◆ WHAT TO WORK ON: Copy every line of the listing below word for word.

* BEGIN SUPPLIED ENTRIES *

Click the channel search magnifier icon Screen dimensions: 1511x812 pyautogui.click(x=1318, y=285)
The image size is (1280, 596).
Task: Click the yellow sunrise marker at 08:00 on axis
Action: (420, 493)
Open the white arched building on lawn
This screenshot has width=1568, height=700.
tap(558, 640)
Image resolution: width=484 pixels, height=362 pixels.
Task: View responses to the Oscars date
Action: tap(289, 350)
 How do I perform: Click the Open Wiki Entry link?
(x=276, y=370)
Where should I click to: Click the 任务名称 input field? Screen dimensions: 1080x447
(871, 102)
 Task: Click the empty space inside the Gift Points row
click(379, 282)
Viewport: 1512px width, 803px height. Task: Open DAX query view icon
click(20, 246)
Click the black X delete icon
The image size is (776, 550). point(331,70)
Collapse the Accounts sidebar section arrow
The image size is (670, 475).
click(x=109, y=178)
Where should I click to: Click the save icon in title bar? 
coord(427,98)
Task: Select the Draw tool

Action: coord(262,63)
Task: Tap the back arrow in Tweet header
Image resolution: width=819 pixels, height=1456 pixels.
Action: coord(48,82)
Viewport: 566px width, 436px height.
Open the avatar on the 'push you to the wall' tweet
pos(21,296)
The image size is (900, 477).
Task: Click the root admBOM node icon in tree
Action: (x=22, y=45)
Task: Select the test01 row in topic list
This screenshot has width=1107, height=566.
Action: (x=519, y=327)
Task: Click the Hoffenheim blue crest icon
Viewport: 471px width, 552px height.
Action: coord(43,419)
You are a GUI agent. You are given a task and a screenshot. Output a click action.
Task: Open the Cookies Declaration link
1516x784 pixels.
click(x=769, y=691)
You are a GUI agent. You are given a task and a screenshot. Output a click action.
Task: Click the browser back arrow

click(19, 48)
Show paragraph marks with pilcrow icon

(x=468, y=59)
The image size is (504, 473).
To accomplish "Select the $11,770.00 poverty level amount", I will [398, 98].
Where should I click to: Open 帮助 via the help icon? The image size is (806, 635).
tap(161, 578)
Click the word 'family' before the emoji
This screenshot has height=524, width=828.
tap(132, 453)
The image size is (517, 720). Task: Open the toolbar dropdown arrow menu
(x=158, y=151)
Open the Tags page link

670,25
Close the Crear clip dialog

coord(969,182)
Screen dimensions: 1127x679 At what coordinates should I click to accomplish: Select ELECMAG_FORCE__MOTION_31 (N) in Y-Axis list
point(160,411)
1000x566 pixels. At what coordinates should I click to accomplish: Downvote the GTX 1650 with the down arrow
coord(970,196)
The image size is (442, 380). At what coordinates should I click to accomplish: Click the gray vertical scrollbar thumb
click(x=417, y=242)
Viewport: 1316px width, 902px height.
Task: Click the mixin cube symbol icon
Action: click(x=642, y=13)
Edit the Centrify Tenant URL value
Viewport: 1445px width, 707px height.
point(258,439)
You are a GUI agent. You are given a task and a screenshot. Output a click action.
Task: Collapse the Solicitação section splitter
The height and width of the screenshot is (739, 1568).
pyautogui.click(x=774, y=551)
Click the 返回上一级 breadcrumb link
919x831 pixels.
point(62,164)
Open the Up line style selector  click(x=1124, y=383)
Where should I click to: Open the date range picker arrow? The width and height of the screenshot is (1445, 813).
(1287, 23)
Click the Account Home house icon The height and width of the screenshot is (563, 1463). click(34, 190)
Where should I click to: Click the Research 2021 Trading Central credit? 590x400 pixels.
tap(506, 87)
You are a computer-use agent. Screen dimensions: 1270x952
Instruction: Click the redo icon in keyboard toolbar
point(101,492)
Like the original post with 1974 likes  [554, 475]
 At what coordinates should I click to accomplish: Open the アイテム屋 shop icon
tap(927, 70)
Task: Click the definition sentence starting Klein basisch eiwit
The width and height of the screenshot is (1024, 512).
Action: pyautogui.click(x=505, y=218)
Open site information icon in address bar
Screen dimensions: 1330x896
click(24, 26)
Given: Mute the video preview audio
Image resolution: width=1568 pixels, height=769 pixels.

* END SUPPLIED ENTRIES *

◆ SOLUTION TO THIS EXERCISE:
Click the channel search magnifier icon Screen dimensions: 1511x812 pyautogui.click(x=1318, y=285)
The image size is (1280, 596).
Task: Click the yellow sunrise marker at 08:00 on axis
Action: (420, 493)
Open the white arched building on lawn
This screenshot has width=1568, height=700.
tap(558, 640)
Image resolution: width=484 pixels, height=362 pixels.
Task: View responses to the Oscars date
Action: tap(289, 350)
 How do I perform: Click the Open Wiki Entry link?
(x=276, y=370)
Where should I click to: Click the 任务名称 input field? Screen dimensions: 1080x447
(871, 102)
 Task: Click the empty space inside the Gift Points row
click(379, 282)
Viewport: 1512px width, 803px height. Task: Open DAX query view icon
click(20, 246)
Click the black X delete icon
The image size is (776, 550). point(331,70)
Collapse the Accounts sidebar section arrow
The image size is (670, 475).
click(x=109, y=178)
Where should I click to: Click the save icon in title bar? 
coord(427,98)
Task: Select the Draw tool

Action: coord(262,63)
Task: Tap the back arrow in Tweet header
Image resolution: width=819 pixels, height=1456 pixels.
Action: coord(48,82)
Viewport: 566px width, 436px height.
Open the avatar on the 'push you to the wall' tweet
pos(21,296)
The image size is (900, 477).
Task: Click the root admBOM node icon in tree
Action: (x=22, y=45)
Task: Select the test01 row in topic list
This screenshot has width=1107, height=566.
Action: (x=519, y=327)
Task: Click the Hoffenheim blue crest icon
Viewport: 471px width, 552px height.
Action: coord(43,419)
You are a GUI agent. You are given a task and a screenshot. Output a click action.
Task: Open the Cookies Declaration link
1516x784 pixels.
click(x=769, y=691)
You are a GUI agent. You are given a task and a screenshot. Output a click action.
Task: Click the browser back arrow

click(19, 48)
Show paragraph marks with pilcrow icon

(x=468, y=59)
The image size is (504, 473).
To accomplish "Select the $11,770.00 poverty level amount", I will [398, 98].
Where should I click to: Open 帮助 via the help icon? The image size is (806, 635).
tap(161, 578)
Click the word 'family' before the emoji
This screenshot has height=524, width=828.
tap(132, 453)
The image size is (517, 720). Task: Open the toolbar dropdown arrow menu
(x=158, y=151)
Open the Tags page link

670,25
Close the Crear clip dialog

coord(969,182)
Screen dimensions: 1127x679 At what coordinates should I click to accomplish: Select ELECMAG_FORCE__MOTION_31 (N) in Y-Axis list
point(160,411)
1000x566 pixels. At what coordinates should I click to accomplish: Downvote the GTX 1650 with the down arrow
coord(970,196)
The image size is (442, 380). At what coordinates should I click to accomplish: Click the gray vertical scrollbar thumb
click(x=417, y=242)
Viewport: 1316px width, 902px height.
Task: Click the mixin cube symbol icon
Action: click(x=642, y=13)
Edit the Centrify Tenant URL value
Viewport: 1445px width, 707px height.
point(258,439)
You are a GUI agent. You are given a task and a screenshot. Output a click action.
Task: Collapse the Solicitação section splitter
The height and width of the screenshot is (739, 1568).
pyautogui.click(x=774, y=551)
Click the 返回上一级 breadcrumb link
919x831 pixels.
point(62,164)
Open the Up line style selector  click(x=1124, y=383)
Where should I click to: Open the date range picker arrow? The width and height of the screenshot is (1445, 813).
(1287, 23)
Click the Account Home house icon The height and width of the screenshot is (563, 1463). click(34, 190)
Where should I click to: Click the Research 2021 Trading Central credit? 590x400 pixels.
tap(506, 87)
You are a computer-use agent. Screen dimensions: 1270x952
Instruction: Click the redo icon in keyboard toolbar
point(101,492)
Like the original post with 1974 likes  [554, 475]
 At what coordinates should I click to accomplish: Open the アイテム屋 shop icon
tap(927, 70)
Task: Click the definition sentence starting Klein basisch eiwit
The width and height of the screenshot is (1024, 512).
Action: pyautogui.click(x=505, y=218)
Open site information icon in address bar
Screen dimensions: 1330x896
click(24, 26)
Given: Mute the video preview audio
Image resolution: width=1568 pixels, height=769 pixels.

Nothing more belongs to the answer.